Mr Trackman also considered that one or
two of the provisions of the scheme were unfairly burdensome. In particular,
the insurance covenant was attacked by him. That seems to me to be a matter
where I completely agree with the observations of Walton J, who observed that
it was one of the most natural of obligations to require reinstatement of
property which had been damaged by fire where one was considering what, by
definition, was an area when there was a unity of architectural expression, and
a requirement for that to be maintained. It seems to me that an insurance
obligation is one which is by no means an unreasonable or unfair or unduly
burdensome imposition upon freeholders, even after they are independent
freeholders and might claim a right to leave their properties uninsured.
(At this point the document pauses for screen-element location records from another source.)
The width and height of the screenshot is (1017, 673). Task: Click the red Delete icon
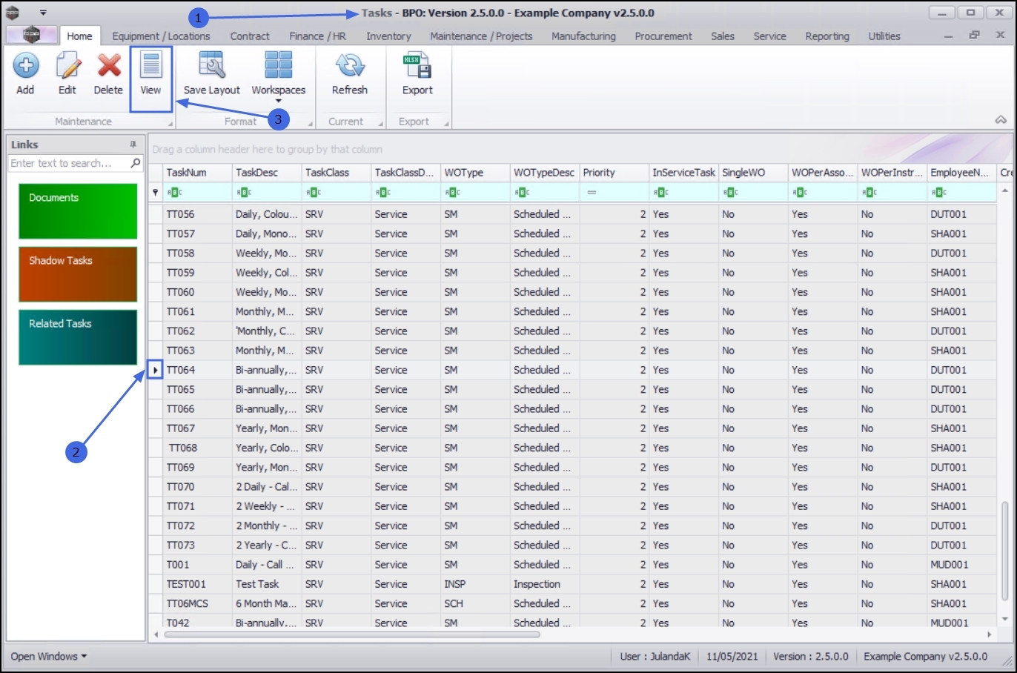(x=108, y=67)
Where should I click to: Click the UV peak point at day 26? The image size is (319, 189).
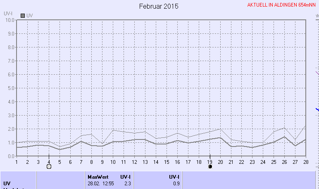click(x=284, y=137)
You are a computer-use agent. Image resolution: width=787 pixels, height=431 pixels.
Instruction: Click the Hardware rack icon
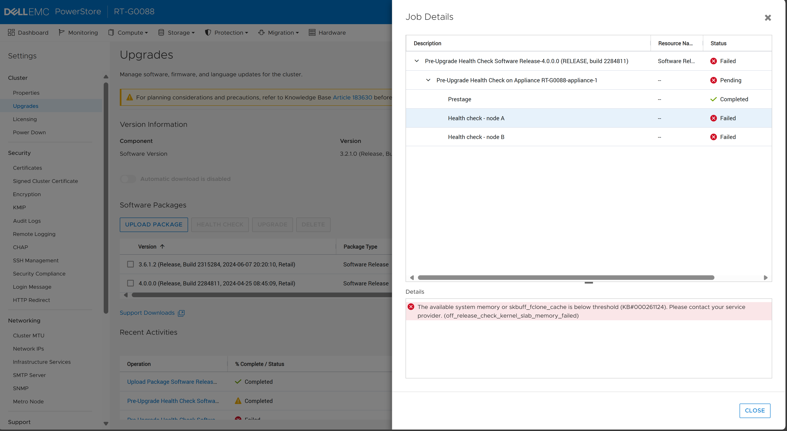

Where
there is a consideration of an overall scheme affecting freeholds, it is not
unreasonable to require that the freeholder’s freedom to leave his premises
uninsured should be fettered by requiring insurance, so long as that insurance
can be found by him with some insurer of his choice. There is here no
interference whatever with the freedom of the freeholder.
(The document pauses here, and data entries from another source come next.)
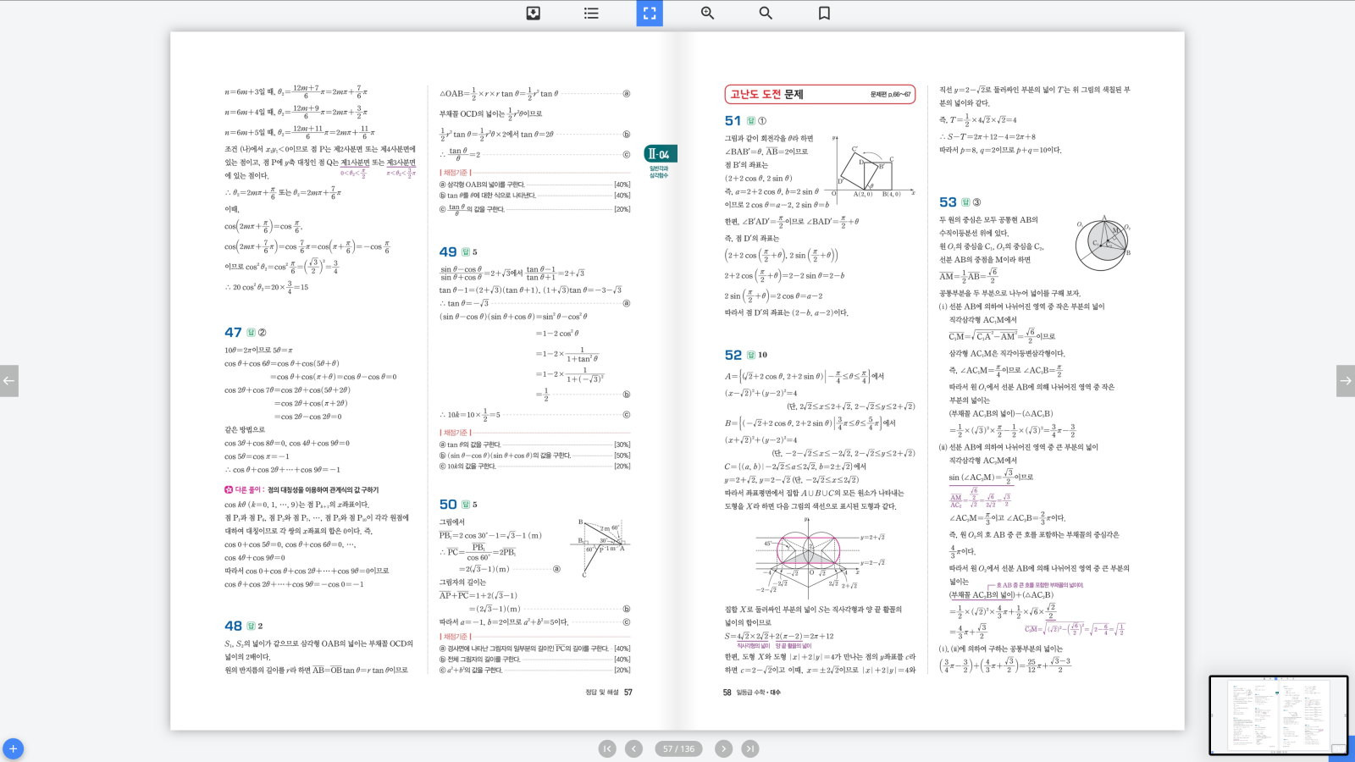Screen dimensions: 1355x762
Task: Click the blue plus button
Action: pos(13,748)
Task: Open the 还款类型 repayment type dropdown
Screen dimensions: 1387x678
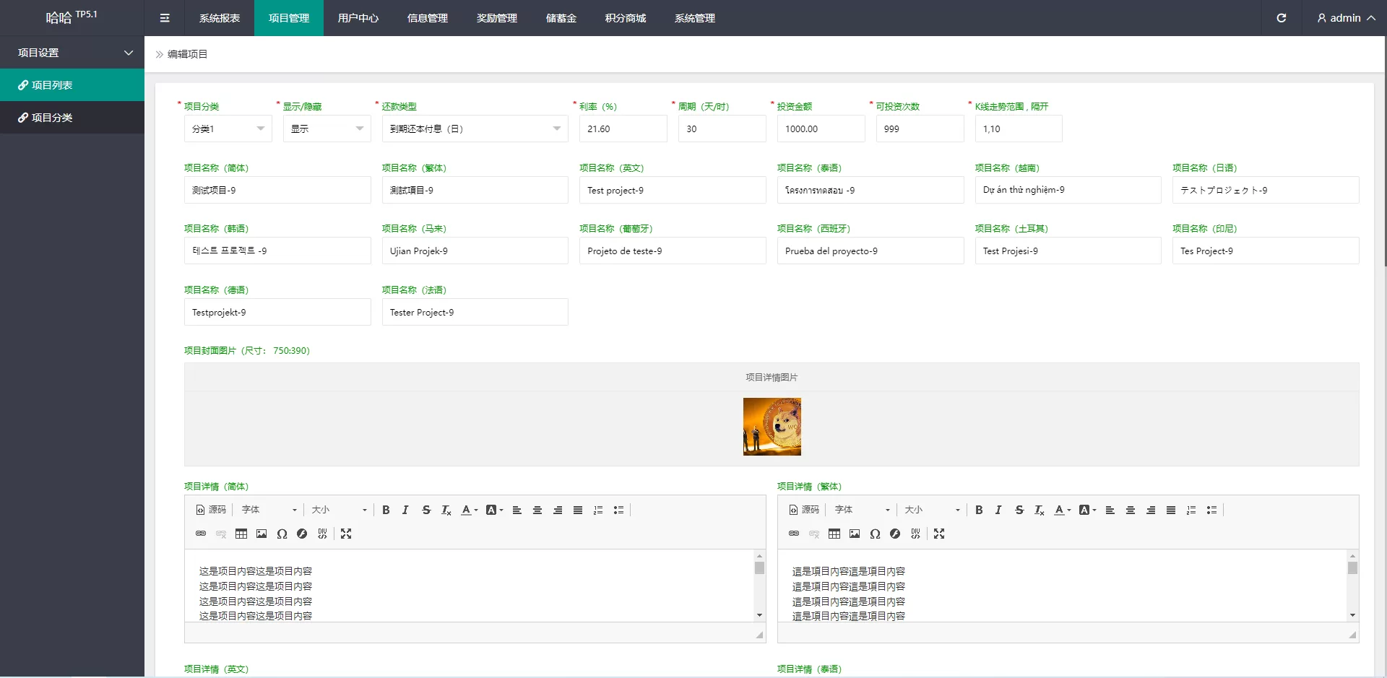Action: click(x=475, y=129)
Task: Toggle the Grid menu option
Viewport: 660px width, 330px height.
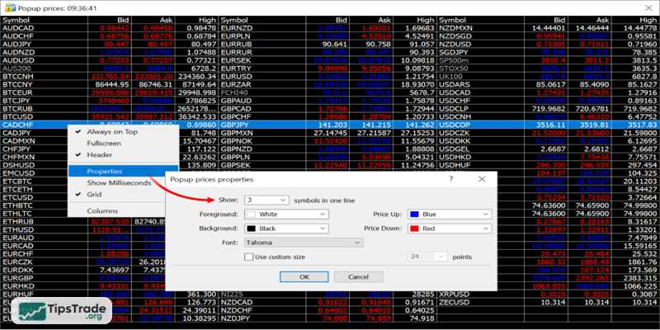Action: click(x=96, y=196)
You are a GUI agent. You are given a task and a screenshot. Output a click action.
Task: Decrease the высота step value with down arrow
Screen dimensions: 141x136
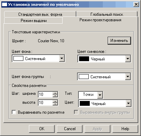[55, 104]
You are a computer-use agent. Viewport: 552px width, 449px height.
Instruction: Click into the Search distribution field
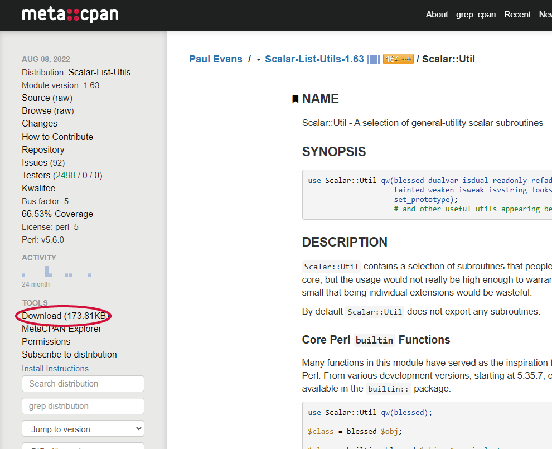(83, 384)
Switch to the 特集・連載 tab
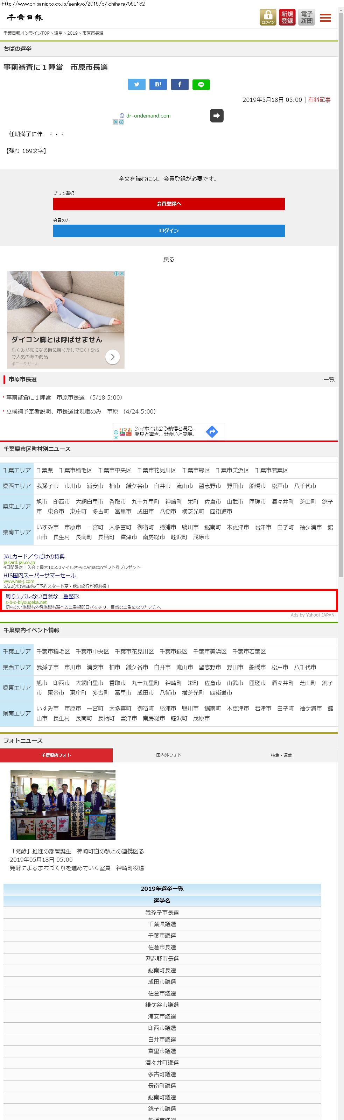The image size is (344, 1120). [x=281, y=755]
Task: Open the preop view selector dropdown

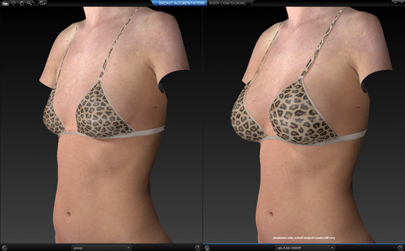Action: [x=101, y=248]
There was also a criticism of a right to
enter, which was reserved to scheme managers by the scheme, on the ground that
what mattered was the construction and appearance of the external parts of the
property. There was no need, said Mr Trackman, to come in to somebody else’s
property, even upon reasonable notice and within the daytime only, which is the
requirement provided. The answer to that was that one of the matters which is
of great importance here is the control of user of the premises and if rooms
might be being used for business purposes it might be very difficult to determine
that from outside, but quite easy by going round inside and seeing if
particular machinery or other things had been installed, desks laid out, and so
on, which would indicate a business user as opposed to the residential user
which Mr Trackman entirely supported was a proper purpose of the scheme to
ensure.

The further observation made by Mr
Etherton was that structure included internal structural parts of the premises,
that if they were falling into disrepair they might lead, for example, to a collapse
of a roof. Thus it was right to give power to inspect so as to ensure that the
repair of a house did not get so bad that the whole place collapsed, requiring
complete rebuilding, when earlier inspection could reveal a defect which could
be remedied at much less disruption and smaller cost. I find that consideration
less persuasive than the user point, but both introduce relevant points which a
reasonable scheme manager controlling an estate as a whole, even of freeholds,
could reasonably require and I do not, therefore, consider that objection made
out.

There were various small drafting
amendments which arose in the course of consideration of this scheme. Those
will have to be incorporated in a revised scheme, but in general and in summary
I will say that I am satisfied that this scheme is fair and practicable, does
not impose an unreasonable burden upon any freeholder in the future, allows
proper consultation and influence to freeholders over the future use of their
premises, and is one which I would approve, subject only to the drafting
details, which have been discussed, being written out in a clear form. I shall,
therefore, make an order in those terms.